IP warming: a 30-day schedule that actually works
The day-by-day volume ramp for warming a new sending IP, the engagement gates between stages, and the three signs you're moving too fast.
A new IP has no reputation. Send 50,000 messages from it on day one and major receivers will throttle, filter, or outright block — not because the mail is bad, but because the silence before it was suspicious.
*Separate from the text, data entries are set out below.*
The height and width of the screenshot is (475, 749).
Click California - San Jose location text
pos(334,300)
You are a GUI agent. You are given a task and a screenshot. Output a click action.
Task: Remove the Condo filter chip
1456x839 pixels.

Warming is the discipline of teaching receivers that your traffic is wanted, one careful day at a time.
The 30-day schedule
| Day | Daily volume | Cumulative |
|---|---|---|
| 1 | 50 | 50 |
| 2 | 100 | 150 |
| 3 | 200 | 350 |
| 4 | 400 | 750 |
| 5 | 800 | 1,550 |
| 7 | 1,500 | ~4,000 |
| 10 | 5,000 | ~15,000 |
| 14 | 15,000 | ~50,000 |
| 21 | 50,000 | ~200,000 |
| 30 | 150,000+ | ~600,000 |
What you send matters as much as how much
- Day 1–7: send to your most engaged recipients only. Past 30-day openers are gold.
- Day 8–14: expand to 90-day engagers. Watch for any complaint uptick.
- Day 15–21: include 180-day engagers. Now you're testing list edge cases.
- Day 22+: full list segments. By now, reputation should be established.
Per-receiver warming
Gmail, Microsoft, Yahoo, and Apple maintain independent reputation models. A great Gmail reputation tells you nothing about your Microsoft standing. Most ESPs let you split traffic by receiver during warming so you can ramp each at its own pace.
| Receiver | Sensitivity | Watch metric |
|---|---|---|
| Gmail | High — slow ramp | Postmaster Tools spam rate |
| Microsoft (Outlook.com) | Very high — slowest | SNDS complaint count + JMRP |
| Yahoo | Medium | Yahoo Sender Hub |
| Apple iCloud | Low feedback, infer from delivery | Per-receiver bounce trend |
The three signs you're moving too fast
- Open rate dropping >20% day-over-day. Your mail is starting to land in spam.
- Complaint rate above 0.3%. Receivers are now actively penalizing your IP.
- Soft bounces above 5% with
4.7.xcodes. The receiver is throttling — slow down immediately.
When to add a second IP
Most senders should run a single IP until they hit roughly 500,000 messages/month. Multiple IPs split your reputation and force you to warm each one — usually pointless until you have enough volume to differentiate traffic types (e.g., dedicated transactional vs marketing IPs).
Warming a domain vs an IP
Modern receivers weight domain reputation heavily — sometimes more than IP reputation. If you're moving to a new IP but keeping your sending domain, the IP warm is faster (your domain reputation carries some trust). New domain and new IP is the slowest path; budget 6–8 weeks.